Data Scraping consists in collecting data on the internet from publicly available sources, leveraging bot-built automations. It thus allows users to gather data at high-speed, and consequently extremely competitive price. Endly, it will allow you to convert unstructured data, mainly from web pages online, into clean, usable, structured datasets.
According to a large-scale industry research from MarketResearchFuture, the industry is valued in 2019 at USD 420 mio., and is expected to reach roughly USD 1 billion (!) by 2026, with a compound annual growth rate (CAGR) of 13.1% during the forecast period 2020-2026.
Emerging and extremely promising fast-pace double digit-growth industry in a word. Huh.
Though, while reading the publicly accessible Linkedin User Agreement, you’ll quickly notify any data scraping activity is explicitly forbidden:
Don’t. Explicit enough.
Thus, is such a large industry relying on illegal practices? After all, is it not similar to stealing?
Let’s be clear here: data scraping is of course a fully legal activity.
Public data, specifically facts (prices, names, locations), are not related to any property ownership. Private companies denying automated access are overstepping its rights, privatizing collectively-owned information.
As all area, the scope of activity is though limited to restrictions:
- no copyright-related material
- no container replication
In other words, you can collect data at high-scale through data scraping activity. But, please, do not gather artworks, and do not reproduce initial database structure.
Publicly available data on the internet, like products pricing, email addresses, or real estate location, is not related to any copyright. This Introduction paper from Cornell University is specifying through an extremely explicit language:
Data that is factual has no copyright protection under U.S. law; it is not possible to copyright facts.
Basically speaking, you can collect data manually, staffing a low-paid, unhappy intern, whose 9-5 is copy-pasting content on a web page. Or you can use a state-of-the art, technology-driven, competitive scraper. Getting structured data at a competitive price. And leveraging precious human resources.
Art is art
Though, as also mentioned in this extremely valuable article from LegalZoom, some data publicly available on the Internet are not facts, but artworks protected by copyright.
Data scraping is thus a legal activity, but downloading artworks available on the internet at large scale and re-selling them on the Internet without rewarding the original maker is of course a clear violation of the right.
Art is art.
Endly, as properly mentioned by the excellent paper from the Cornell University, if facts public property, and can be gathered, container is not:
A database, on the other hand, can have a thin layer of copyright protection. Deciding what data needs to be included in a database, how to organize the data, and how to relate different data elements are all creative decisions that may receive copyright protection.
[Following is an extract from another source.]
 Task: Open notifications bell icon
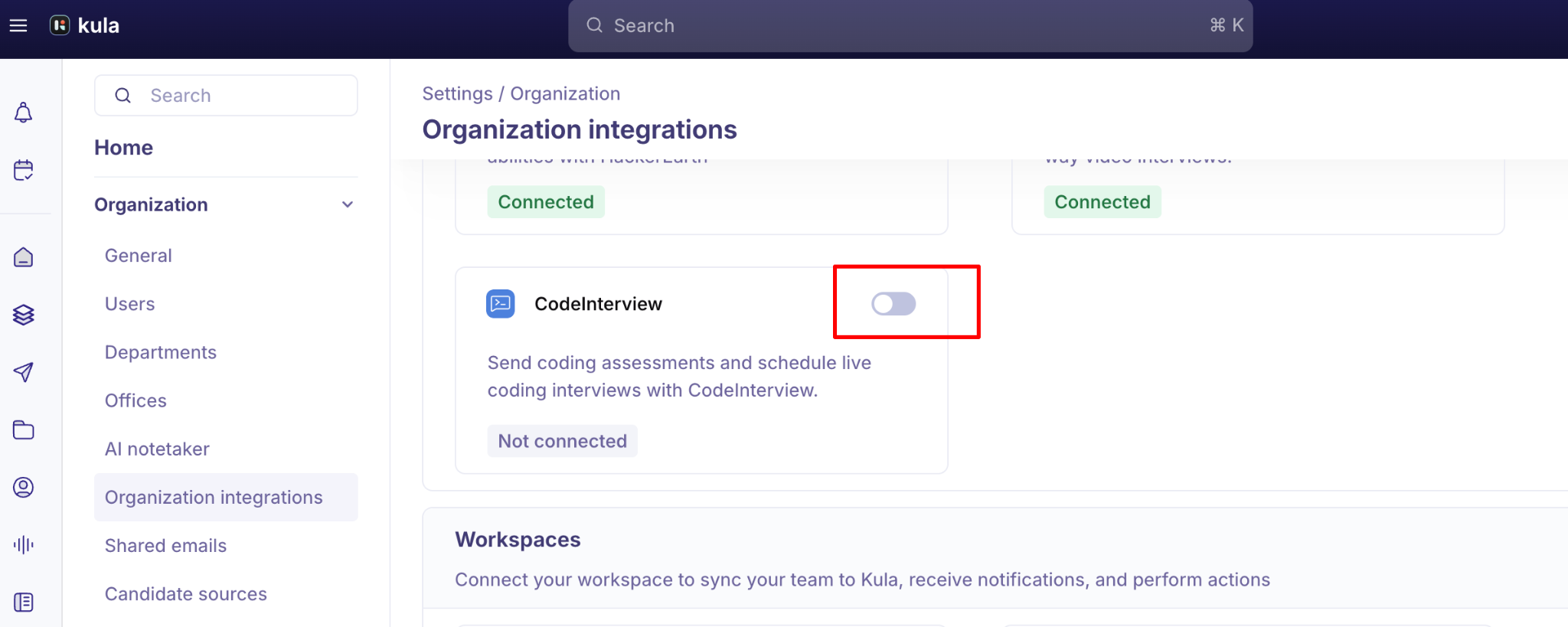pyautogui.click(x=24, y=113)
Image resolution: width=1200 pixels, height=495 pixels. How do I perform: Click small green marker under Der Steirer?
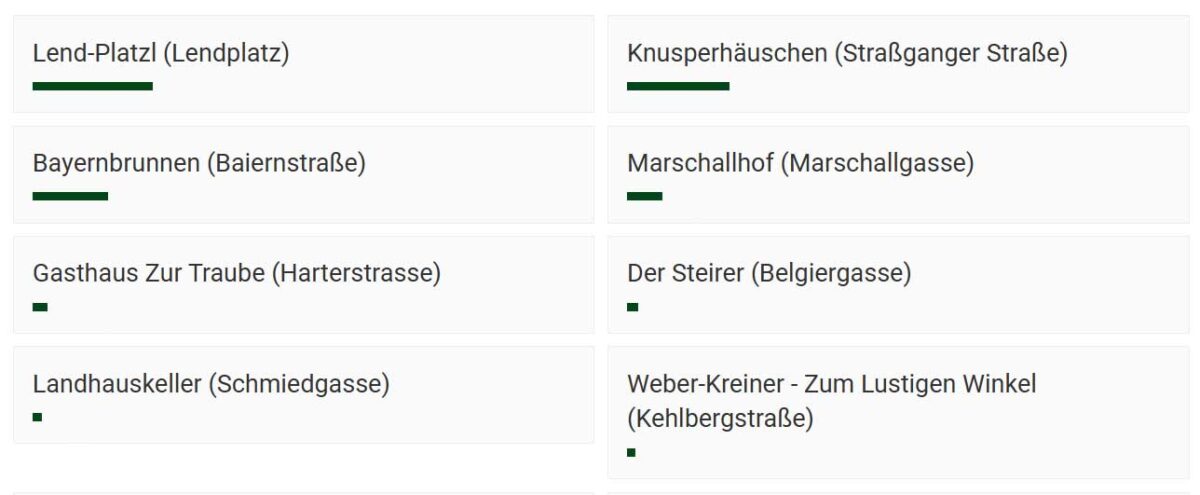click(633, 306)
In other words, if the facts are publicly owned, the structure of the container hosting these facts — such as table organization, datapoints labels, and overall database architecture — is to be considered as a copyright-material.
Content, yes! Container, be careful.
Data scraping is a fully legal — and highly value-added — activity, allowing the final user to rely on structured and clean data, acquired at a competitive price. Publicly available data is not related to any copyright and can be considered as collectively owned.
If some large private companies are explicitly banning this kind of activity, they do not rely on any legal support, and are overstepping their rights.
In April 2022 it happened again: the Ninth Circuit rejected again Linkedin prosecution over HiQ Labs and found that scraping data that is publicly accessible on the internet is not a violation of the Computer Fraud and Abuse Act, or CFAA.